Abstract
Management of patients with metastatic squamous cell skin cancer, refractory to initial therapy with standard chemotherapy and radiation protocols, remains difficult with poor overall prognosis and limited therapeutic options. Recently, promising response rates with nivolumab, a programmed death receptor-1-blocking antibody, in squamous cancer of the head and neck have been demonstrated. Considering the similar histological patterns of squamous cell cancer of the skin and squamous cell cancer of the head and neck, we assumed that nivolumab could also be effective in our patients with refractory metastatic squamous cell cancer of the skin. So far, there have been no clinical data on the therapeutic efficacy of nivolumab in squamous cell skin cancer. We here present a case of a patient with metastatic squamous cell skin cancer refractory to previous therapies, who showed a good response to nivolumab over a period of 5 months, but developed a serious hemolytic crisis under nivolumab treatment after eight applications.
Keywords: Nivolumab, Squamous cell carcinoma, Hemolysis
Introduction
Cutaneous squamous cell carcinoma (SCC) is the second most common type of non-melanoma skin cancer [1]. Management of patients with metastatic squamous cell skin cancer, refractory to initial therapy with standard chemotherapy and radiation protocols, remains difficult with poor overall prognosis and limited therapeutic options.
Chemotherapy is one of the options for the treatment of inoperable cutaneous SCC. Other systemic treatments are not well studied. Extrapolations for skin SCC therapy have been made, with varying degrees of success, from regimens utilized in head and neck SCCs, but prospective trials are lacking. Active agents include platinum compounds, 5-fluorouracil, or biologic response modifiers such as interferon-alpha or retinoic acids [2, 3, 4, 5, 6]. Nevertheless, success rates and progression-free survival rates are low.

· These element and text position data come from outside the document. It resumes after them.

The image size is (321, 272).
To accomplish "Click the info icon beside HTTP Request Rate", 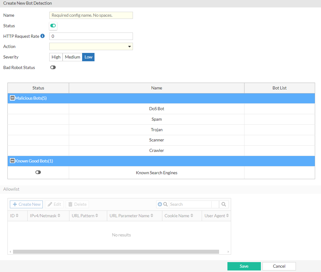I will (42, 36).
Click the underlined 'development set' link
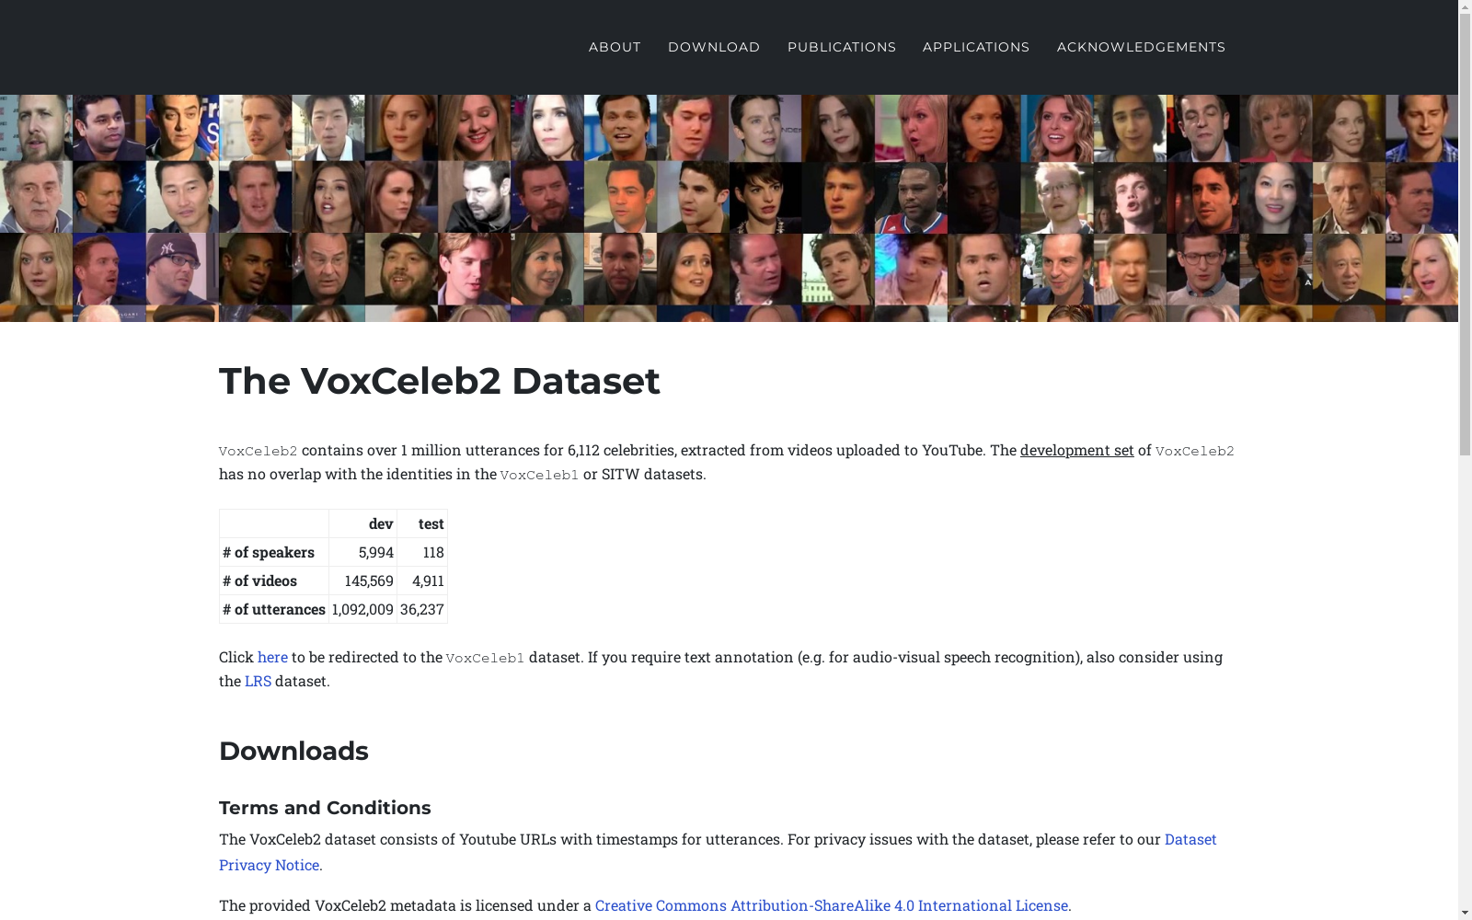1472x920 pixels. tap(1076, 450)
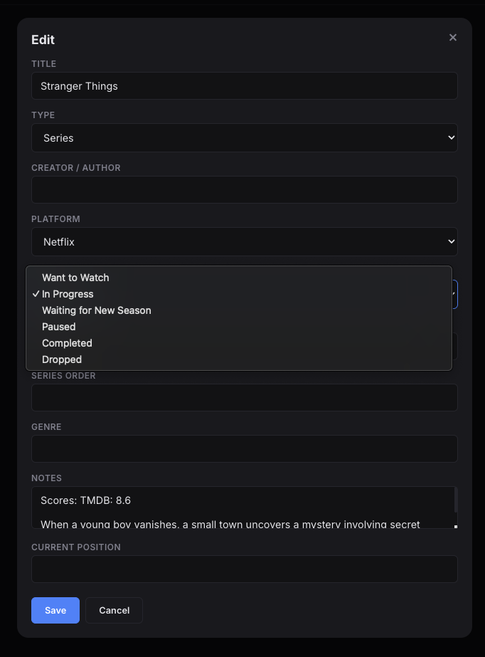The width and height of the screenshot is (485, 657).
Task: Choose "In Progress" from status list
Action: point(68,294)
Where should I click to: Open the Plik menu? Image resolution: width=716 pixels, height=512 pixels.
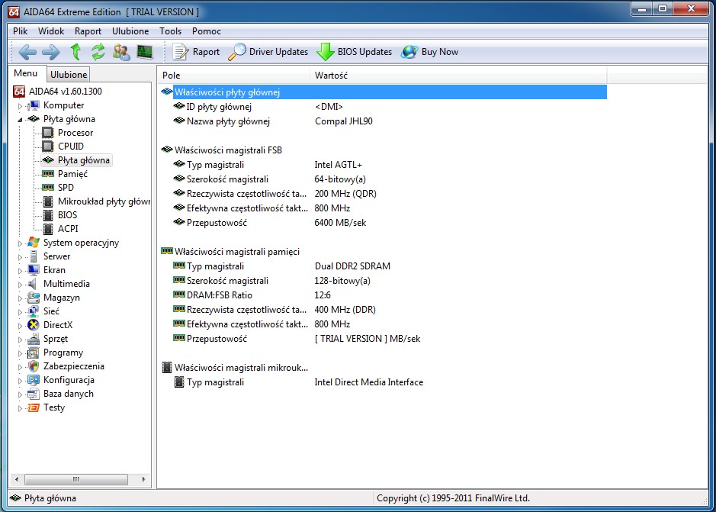click(x=21, y=31)
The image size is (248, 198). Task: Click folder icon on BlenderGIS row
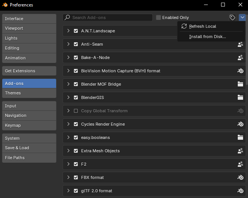pos(240,97)
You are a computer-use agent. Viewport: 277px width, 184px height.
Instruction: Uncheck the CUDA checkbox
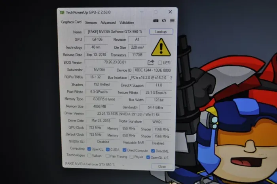(x=108, y=150)
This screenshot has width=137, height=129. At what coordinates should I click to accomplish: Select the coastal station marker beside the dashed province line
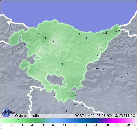(x=80, y=34)
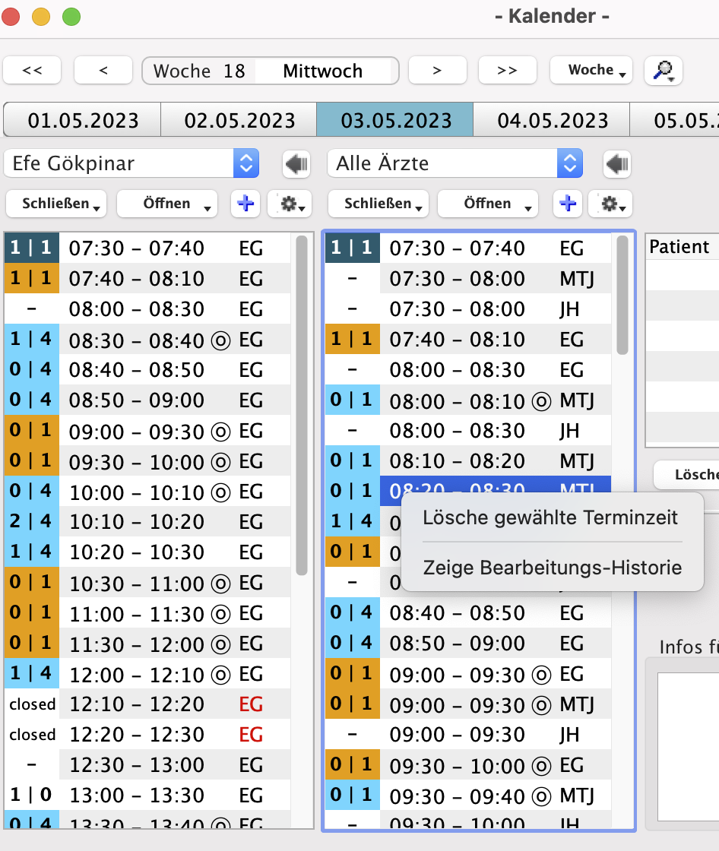719x851 pixels.
Task: Switch to the 04.05.2023 date tab
Action: pyautogui.click(x=552, y=120)
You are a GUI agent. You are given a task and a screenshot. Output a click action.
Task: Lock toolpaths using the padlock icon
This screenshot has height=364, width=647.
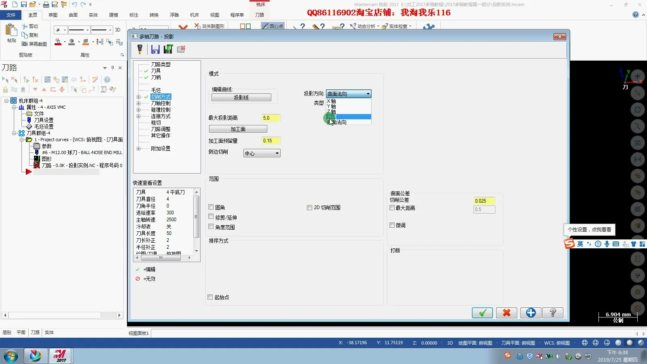(x=5, y=90)
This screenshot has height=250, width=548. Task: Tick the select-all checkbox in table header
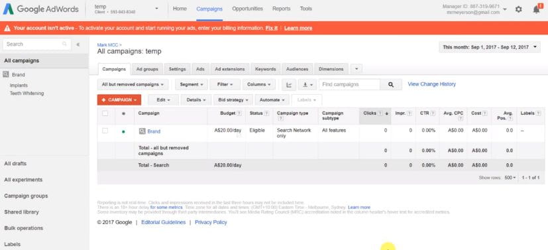[105, 113]
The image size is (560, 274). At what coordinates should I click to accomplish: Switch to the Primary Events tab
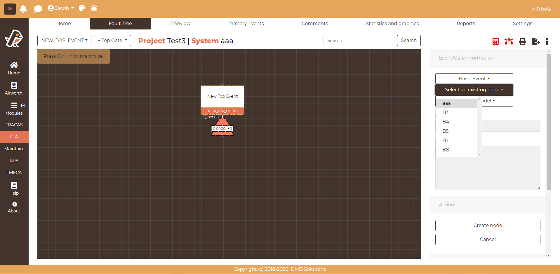[246, 23]
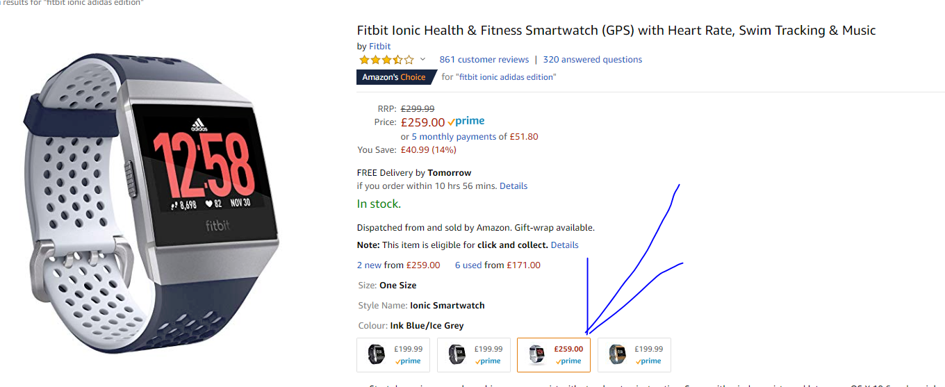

Recently, promising response rates with nivolumab, a programmed death receptor-1 (PD-1)-blocking antibody, in squamous cell cancer of the head and neck have been demonstrated [7]. Nivolumab has been approved by the Food and Drug Administration for the treatment of squamous non-small cell lung cancer. Considering the similar histological patterns of squamous cell cancer of the skin and squamous cell cancer of the head and neck, we assumed that nivolumab could also be effective in patients with refractory metastatic squamous cell cancer of the skin.
Case
We present the history of an 82-year-old man with chronic lymphatic leukemia (B-CLL), diagnosed in 2004 who received rituximab, fludarabine and cyclophosphamide for four cycles between May 2010 and October 2010 as first-line therapy. The past medical history showed arterial hypertension and prostate cancer treated with radical prostatectomy in 2005.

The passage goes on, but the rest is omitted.